Parmi les entreprises françaises, Bull détient un étonnant record : avoir été nationalisée par deux fois. Quarante-quatre ans après le sauvetage organisé, en avril 1982, par le gouvernement Mitterrand, du fabricant d’ordinateurs, qui avait ensuite été privatisé en 1994, l’Agence des participations de l’Etat a finalisé, mardi 31 mars, son rachat auprès du groupe Atos, pour une valeur de 404 millions d’euros.

Les machines Bull d’aujourd’hui n’ont rien à voir avec celles du début des années 1980 : « Alice Recoque », ainsi qu’est baptisé le supercalculateur dernier cri que l’entreprise doit livrer en 2027 au Commissariat à l’énergie atomique et aux énergies alternatives (CEA), pourra réaliser 1 milliard de milliards de calculs en une seconde.
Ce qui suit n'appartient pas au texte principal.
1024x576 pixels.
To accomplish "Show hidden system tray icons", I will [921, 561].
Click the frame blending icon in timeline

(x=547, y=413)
Mais, dans les deux cas, il s’agit de sanctuariser une activité essentielle à la souveraineté de l’Etat : en 1982, les administrations, EDF ou la Marine nationale sont équipées d’ordinateurs Bull ; en 2026, la dissuasion nucléaire est simulée sur les supercalculateurs Bull du CEA.
Même si 30 % des composants de ces machines sont étrangers, notamment les microprocesseurs achetés aux américains Nvidia et AMD, laisser ce savoir-faire entre les mains du groupe Atos, à la santé financière fragile, faisait planer trop de risques, encore plus dans le contexte géopolitique actuel.